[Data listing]

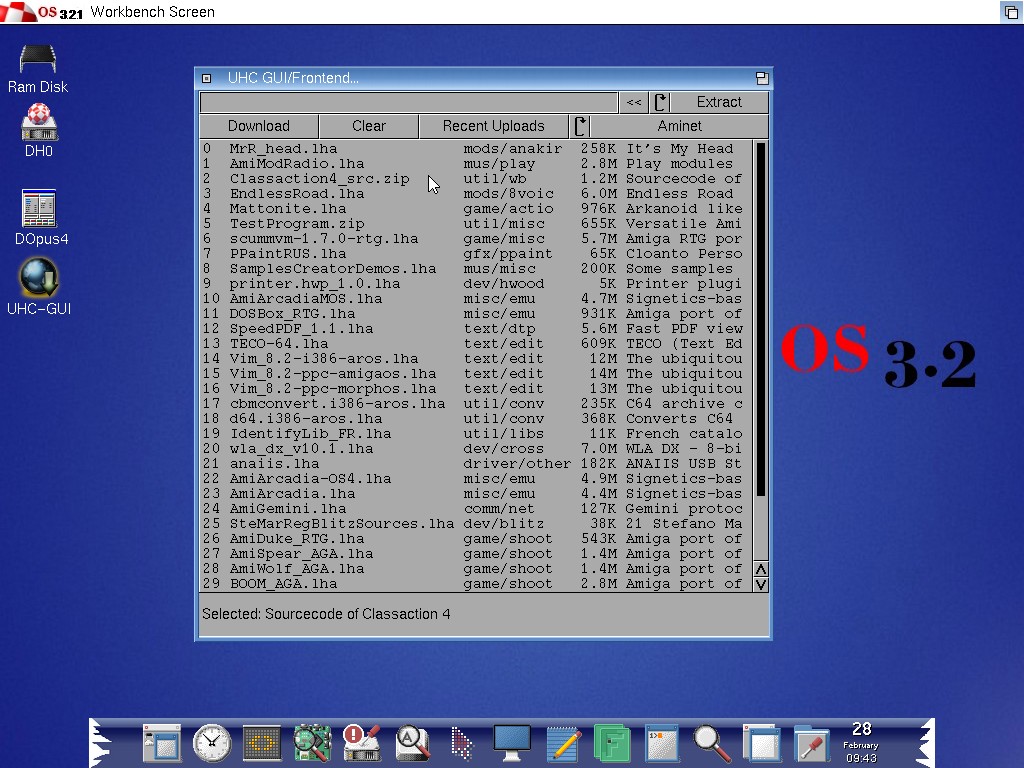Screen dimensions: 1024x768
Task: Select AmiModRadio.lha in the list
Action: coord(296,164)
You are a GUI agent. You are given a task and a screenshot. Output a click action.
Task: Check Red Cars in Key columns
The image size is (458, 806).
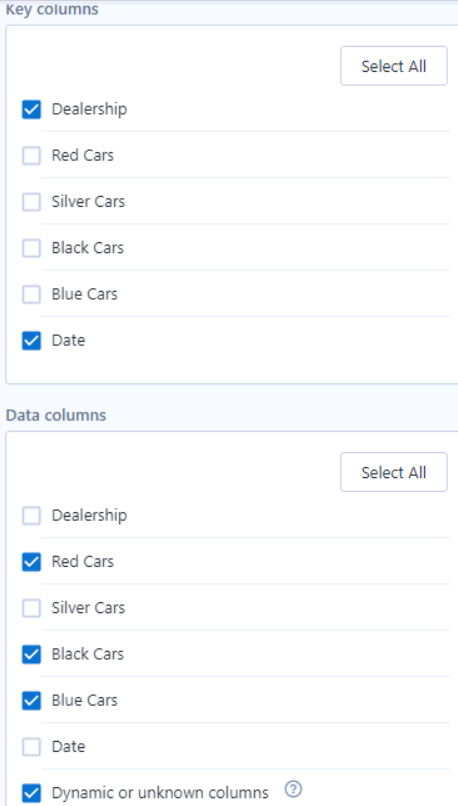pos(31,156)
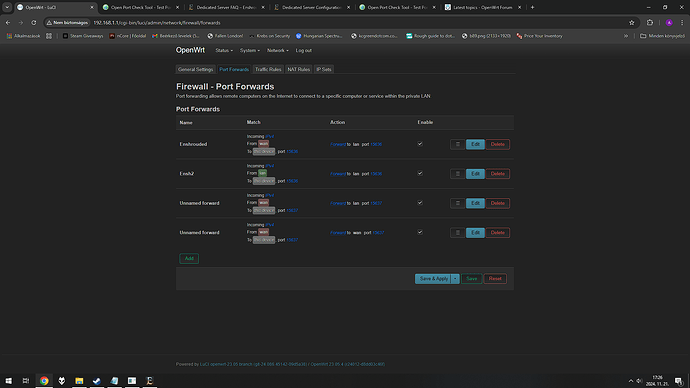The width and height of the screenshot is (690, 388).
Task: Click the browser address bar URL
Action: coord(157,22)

Problem description: Reproduce the data starting at the line that contains "You are a GUI" and ending at the last line of the data, inclusive. Leave the pictures out of your answer.

Correct result:
You are a GUI agent. You are given a task and a screenshot. Output a click action.
Task: Check Red Cars in Key columns
The image size is (458, 806).
pos(31,156)
The width and height of the screenshot is (690, 388).
Task: Click the browser address bar URL
Action: coord(157,22)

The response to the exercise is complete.